A photo provided by the OPC makes an appearance in a documentary about photojournalist André Liohn, winner of the 2011 Robert Capa Gold Medal Award. Liohn is the focus of You Are Not A Soldier, which premiered at the Hot Docs festival in late April and early May. OPC Executive Director Patricia Kranz sent a photo of Liohn with James Foley from an OPC awards dinner in 2012. The film by director Maria Carolina Telles follows Liohn’s struggle with grief and life as a conflict photographer, as he copes with the horrors he has witnessed and the loss of Foley and other colleagues Marie Colvin, Tim Hetherington and Chris Hondros, who were killed during the course of their work.

OPC member Barbie Nadeau, correspondent-at-large for The Daily Beast, reported for CNN from Rome on flooding in Italy on Oct. 27. One man was found dead and others reported missing after flash floods inundated Catania on the Italian island of Sicily where up to 20 inches of rain fell over about two days. “This is a city that’s used to threats. They are at the foot of Mt.

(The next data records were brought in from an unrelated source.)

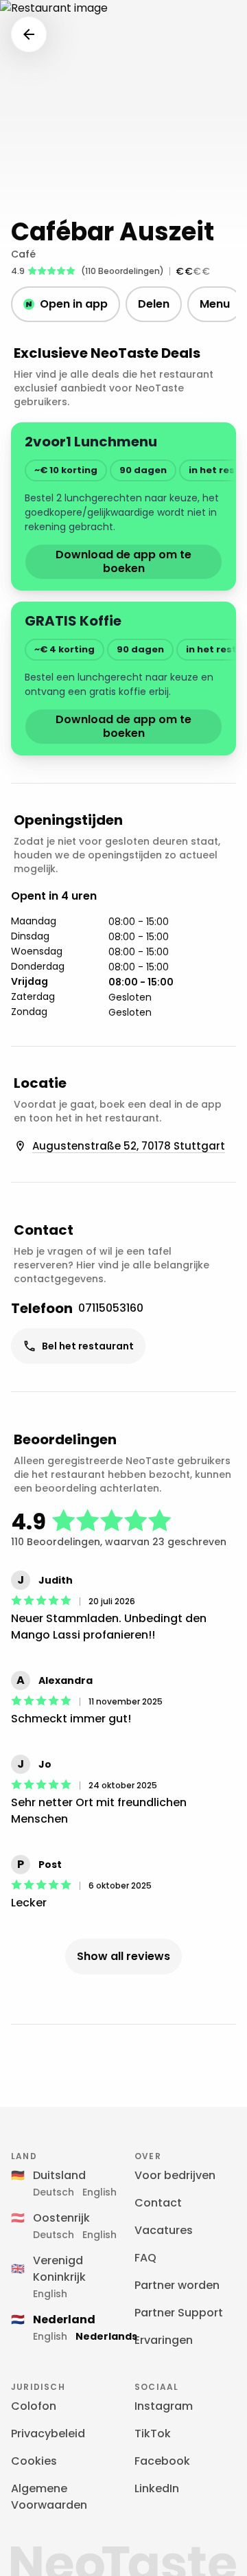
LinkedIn (156, 2488)
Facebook (162, 2461)
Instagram (163, 2406)
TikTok (152, 2433)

Aetna, a volcano that often rains ash on them,” Nadeau said, adding that the floods had devastated the city center.

OPC Governor Raney Aronson-Rath, executive producer for FRONTLINE, spoke to Variety magazine for a Nov. 1 profile piece to discuss her career and the ups and downs of the changing media landscape. She talked about the rise of services like Netflix, and her push to increase transparency in their reporting as well as expansion of diversity among filmmakers. Aronson-Rath joined FRONTLINE in 2007 as a senior producer, becoming deputy executive producer in 2012, and executive producer in 2015. She has won a string of OPC awards over the years, most recently the 2019 Peter Jennings Award for the documentary For Sama.